--- START OF Available data ---

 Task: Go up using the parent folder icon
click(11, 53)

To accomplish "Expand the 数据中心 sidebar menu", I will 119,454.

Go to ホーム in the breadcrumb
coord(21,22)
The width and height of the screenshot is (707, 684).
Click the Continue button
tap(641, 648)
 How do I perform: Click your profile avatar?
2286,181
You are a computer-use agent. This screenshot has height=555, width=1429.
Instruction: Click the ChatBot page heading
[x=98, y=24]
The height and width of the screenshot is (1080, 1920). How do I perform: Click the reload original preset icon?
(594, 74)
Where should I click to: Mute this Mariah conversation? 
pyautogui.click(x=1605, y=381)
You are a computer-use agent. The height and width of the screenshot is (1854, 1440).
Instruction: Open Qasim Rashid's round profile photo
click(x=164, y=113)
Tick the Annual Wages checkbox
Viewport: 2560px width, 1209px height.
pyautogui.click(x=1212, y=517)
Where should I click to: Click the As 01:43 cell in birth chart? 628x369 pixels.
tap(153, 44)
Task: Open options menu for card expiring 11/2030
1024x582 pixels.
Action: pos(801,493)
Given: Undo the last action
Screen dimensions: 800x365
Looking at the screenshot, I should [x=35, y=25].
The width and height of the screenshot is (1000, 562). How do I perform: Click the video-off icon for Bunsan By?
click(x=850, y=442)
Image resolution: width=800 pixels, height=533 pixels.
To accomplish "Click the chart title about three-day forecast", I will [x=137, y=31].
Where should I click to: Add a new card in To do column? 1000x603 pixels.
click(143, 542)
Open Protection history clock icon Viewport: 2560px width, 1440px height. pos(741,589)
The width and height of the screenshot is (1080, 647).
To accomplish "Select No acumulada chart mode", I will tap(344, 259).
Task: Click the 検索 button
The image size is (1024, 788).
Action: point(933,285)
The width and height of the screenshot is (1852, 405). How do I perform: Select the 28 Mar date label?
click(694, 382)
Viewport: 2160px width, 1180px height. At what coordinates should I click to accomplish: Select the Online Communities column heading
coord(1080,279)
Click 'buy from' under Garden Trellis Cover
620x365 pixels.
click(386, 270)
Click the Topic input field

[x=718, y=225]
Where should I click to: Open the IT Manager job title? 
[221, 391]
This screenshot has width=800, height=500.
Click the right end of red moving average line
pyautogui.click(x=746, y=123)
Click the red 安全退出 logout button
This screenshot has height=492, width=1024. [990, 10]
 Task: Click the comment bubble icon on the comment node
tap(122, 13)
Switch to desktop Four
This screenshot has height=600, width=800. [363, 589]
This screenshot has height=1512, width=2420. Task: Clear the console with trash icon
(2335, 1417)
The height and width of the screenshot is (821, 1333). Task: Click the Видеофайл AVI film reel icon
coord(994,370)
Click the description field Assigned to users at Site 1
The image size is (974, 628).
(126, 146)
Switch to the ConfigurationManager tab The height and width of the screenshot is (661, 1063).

--- END OF Available data ---

Work required
Reproduce all of the data above verbatim, preserving every line in its original order.

Expected answer
 Task: Go up using the parent folder icon
click(11, 53)

To accomplish "Expand the 数据中心 sidebar menu", I will 119,454.

Go to ホーム in the breadcrumb
coord(21,22)
The width and height of the screenshot is (707, 684).
Click the Continue button
tap(641, 648)
 How do I perform: Click your profile avatar?
2286,181
You are a computer-use agent. This screenshot has height=555, width=1429.
Instruction: Click the ChatBot page heading
[x=98, y=24]
The height and width of the screenshot is (1080, 1920). How do I perform: Click the reload original preset icon?
(594, 74)
Where should I click to: Mute this Mariah conversation? 
pyautogui.click(x=1605, y=381)
You are a computer-use agent. The height and width of the screenshot is (1854, 1440).
Instruction: Open Qasim Rashid's round profile photo
click(x=164, y=113)
Tick the Annual Wages checkbox
Viewport: 2560px width, 1209px height.
pyautogui.click(x=1212, y=517)
Where should I click to: Click the As 01:43 cell in birth chart? 628x369 pixels.
tap(153, 44)
Task: Open options menu for card expiring 11/2030
1024x582 pixels.
Action: pos(801,493)
Given: Undo the last action
Screen dimensions: 800x365
Looking at the screenshot, I should [x=35, y=25].
The width and height of the screenshot is (1000, 562). How do I perform: Click the video-off icon for Bunsan By?
click(x=850, y=442)
Image resolution: width=800 pixels, height=533 pixels.
To accomplish "Click the chart title about three-day forecast", I will [x=137, y=31].
Where should I click to: Add a new card in To do column? 1000x603 pixels.
click(143, 542)
Open Protection history clock icon Viewport: 2560px width, 1440px height. pos(741,589)
The width and height of the screenshot is (1080, 647).
To accomplish "Select No acumulada chart mode", I will tap(344, 259).
Task: Click the 検索 button
The image size is (1024, 788).
Action: point(933,285)
The width and height of the screenshot is (1852, 405). How do I perform: Select the 28 Mar date label?
click(694, 382)
Viewport: 2160px width, 1180px height. At what coordinates should I click to accomplish: Select the Online Communities column heading
coord(1080,279)
Click 'buy from' under Garden Trellis Cover
620x365 pixels.
click(386, 270)
Click the Topic input field

[x=718, y=225]
Where should I click to: Open the IT Manager job title? 
[221, 391]
This screenshot has width=800, height=500.
Click the right end of red moving average line
pyautogui.click(x=746, y=123)
Click the red 安全退出 logout button
This screenshot has height=492, width=1024. [990, 10]
 Task: Click the comment bubble icon on the comment node
tap(122, 13)
Switch to desktop Four
This screenshot has height=600, width=800. [363, 589]
This screenshot has height=1512, width=2420. Task: Clear the console with trash icon
(2335, 1417)
The height and width of the screenshot is (821, 1333). Task: Click the Видеофайл AVI film reel icon
coord(994,370)
Click the description field Assigned to users at Site 1
The image size is (974, 628).
(126, 146)
Switch to the ConfigurationManager tab The height and width of the screenshot is (661, 1063).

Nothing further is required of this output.